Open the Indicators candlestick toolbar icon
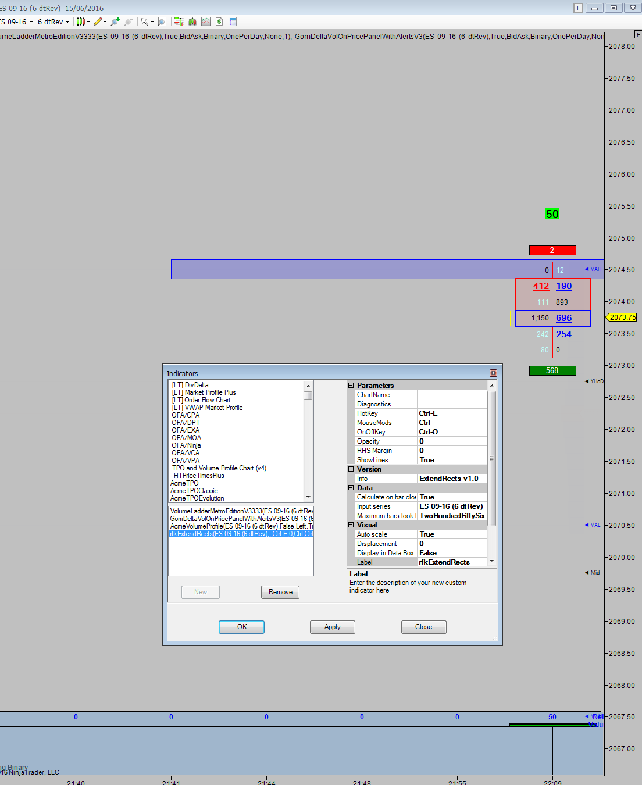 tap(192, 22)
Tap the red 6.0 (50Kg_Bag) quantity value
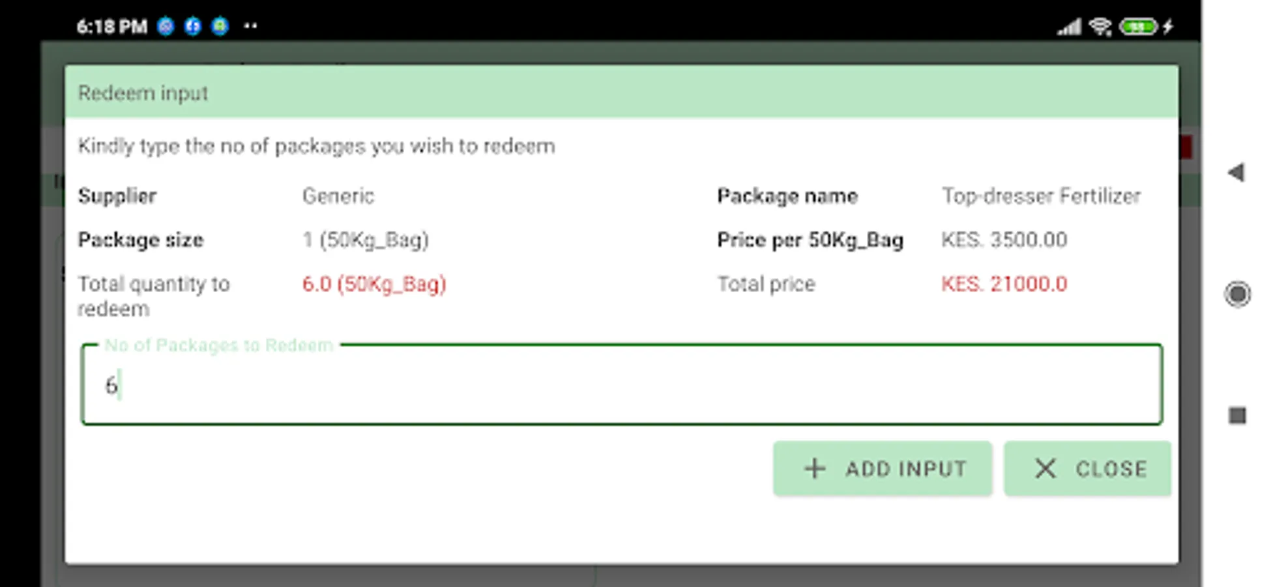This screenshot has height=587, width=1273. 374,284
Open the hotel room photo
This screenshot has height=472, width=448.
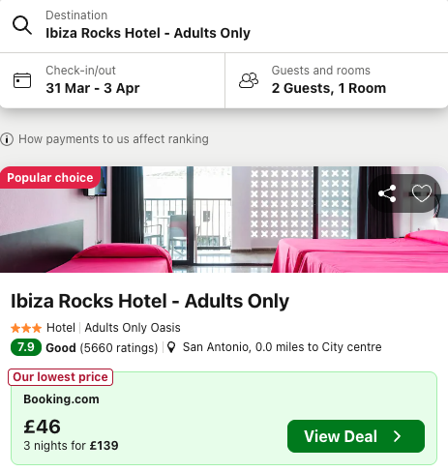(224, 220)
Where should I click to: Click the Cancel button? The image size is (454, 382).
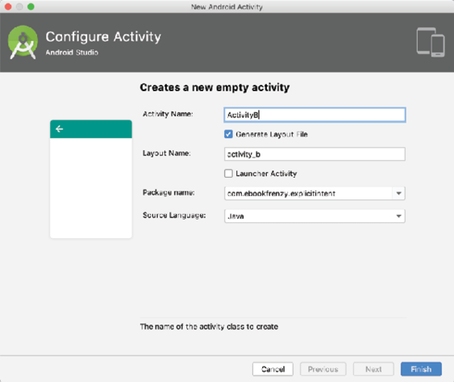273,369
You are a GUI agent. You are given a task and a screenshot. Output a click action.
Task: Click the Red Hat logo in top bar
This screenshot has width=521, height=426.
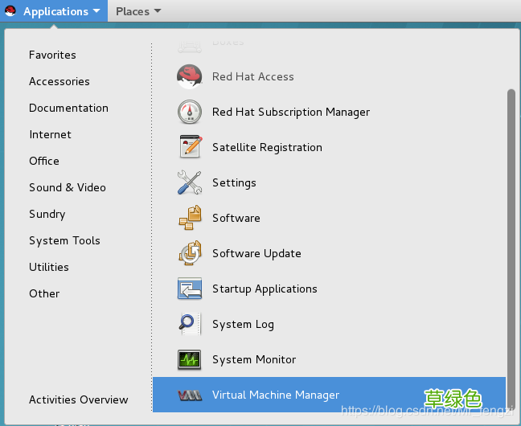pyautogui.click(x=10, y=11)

::::::::::

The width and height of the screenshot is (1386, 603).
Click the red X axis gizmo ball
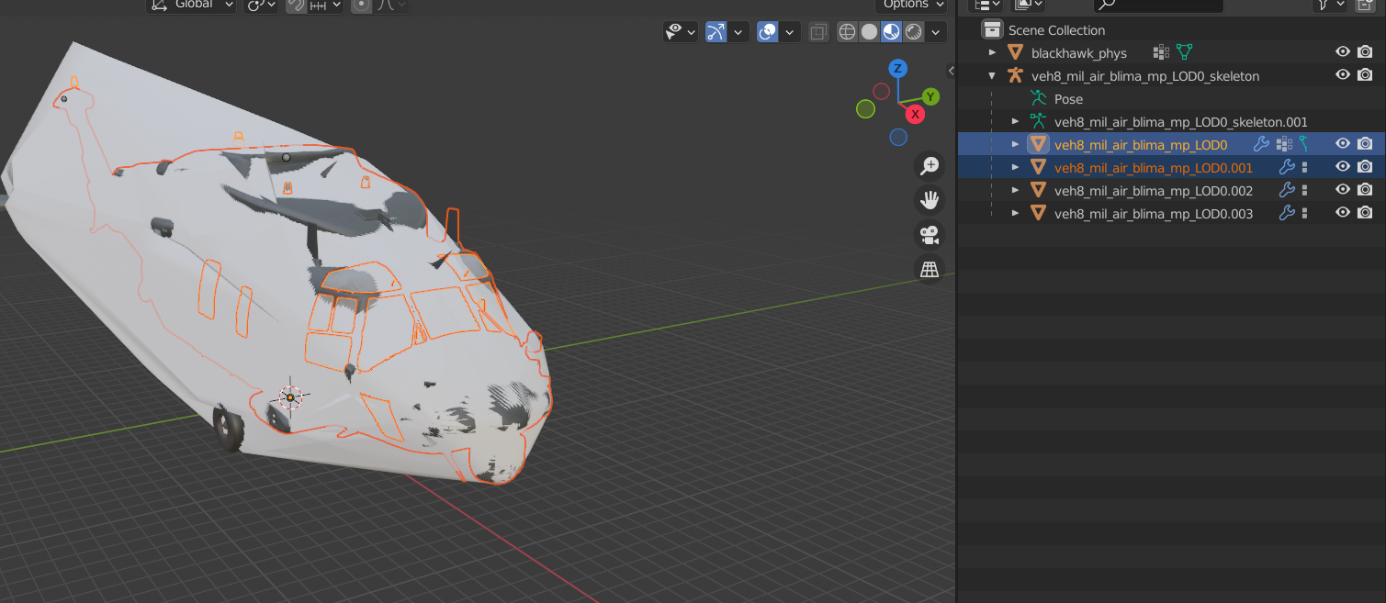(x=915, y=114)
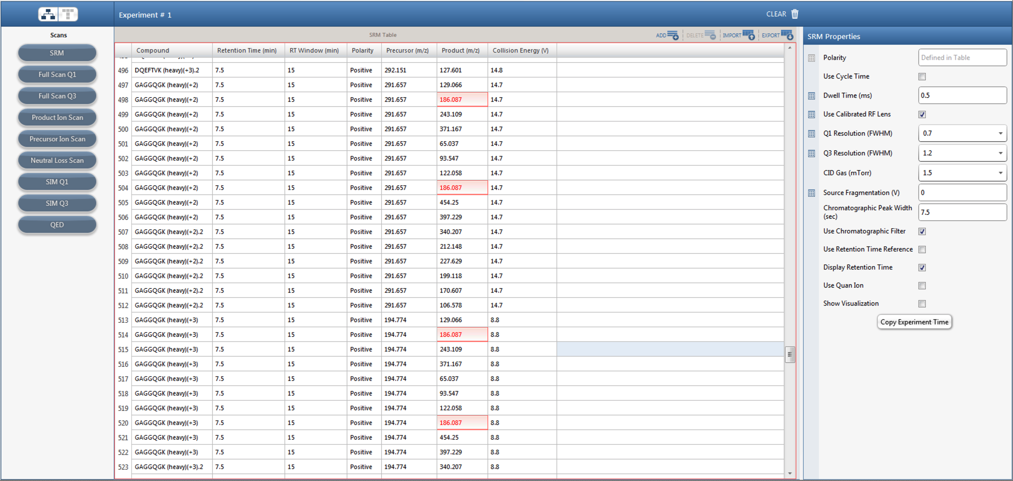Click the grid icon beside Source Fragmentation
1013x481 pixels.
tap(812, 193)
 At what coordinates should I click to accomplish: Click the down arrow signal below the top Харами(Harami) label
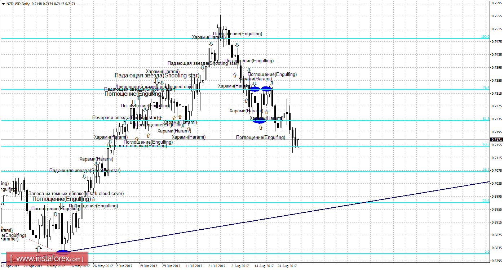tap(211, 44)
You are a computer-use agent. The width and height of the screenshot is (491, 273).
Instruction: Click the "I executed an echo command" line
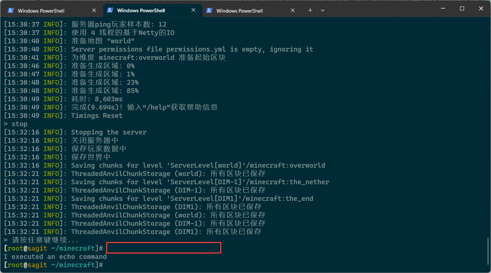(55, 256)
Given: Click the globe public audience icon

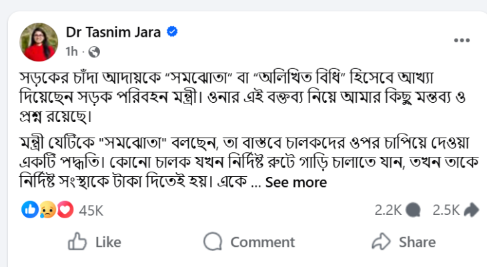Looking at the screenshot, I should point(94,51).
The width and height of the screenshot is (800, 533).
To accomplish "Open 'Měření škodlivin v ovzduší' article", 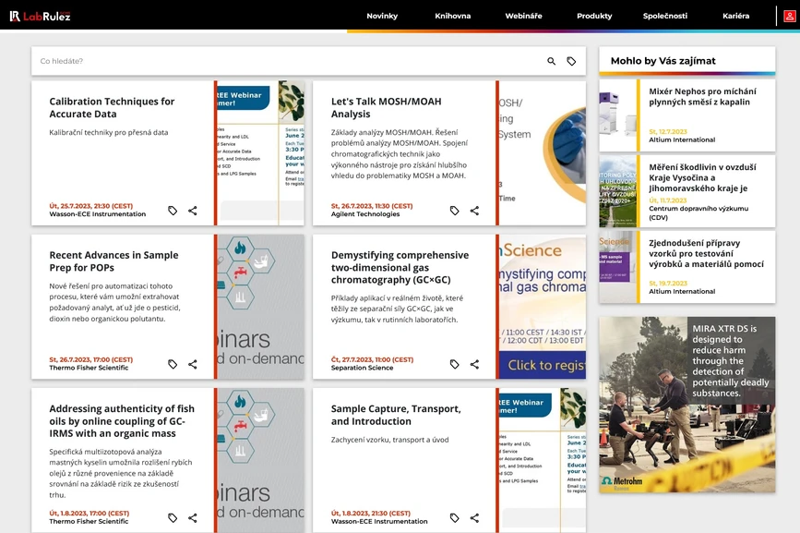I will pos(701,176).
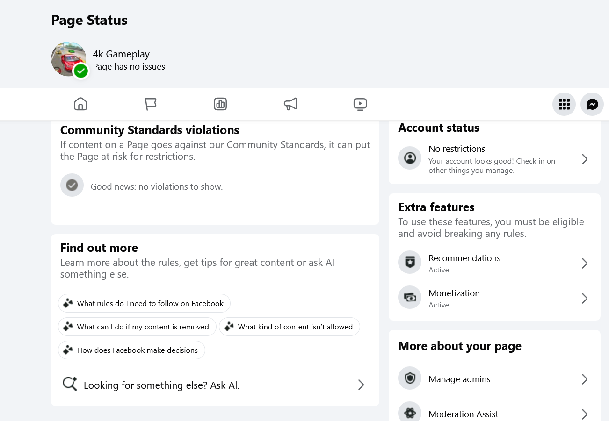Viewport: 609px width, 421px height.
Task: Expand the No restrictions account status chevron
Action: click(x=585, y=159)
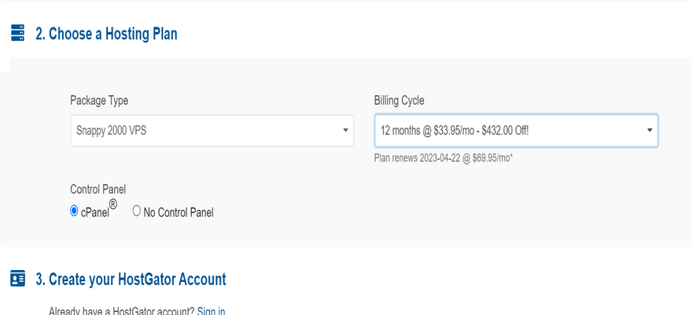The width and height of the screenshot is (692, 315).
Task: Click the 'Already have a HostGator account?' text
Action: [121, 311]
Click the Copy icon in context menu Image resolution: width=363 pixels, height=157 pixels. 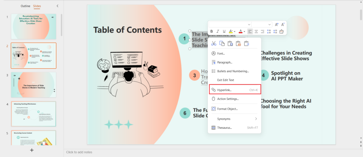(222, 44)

::::::::::

**Task description**
Copy out the lines above that hold the string "agent".

**Your solution**
You are a GUI agent. You are given a task and a screenshot. Output a click action.
You are a computer-use agent. The width and height of the screenshot is (491, 273).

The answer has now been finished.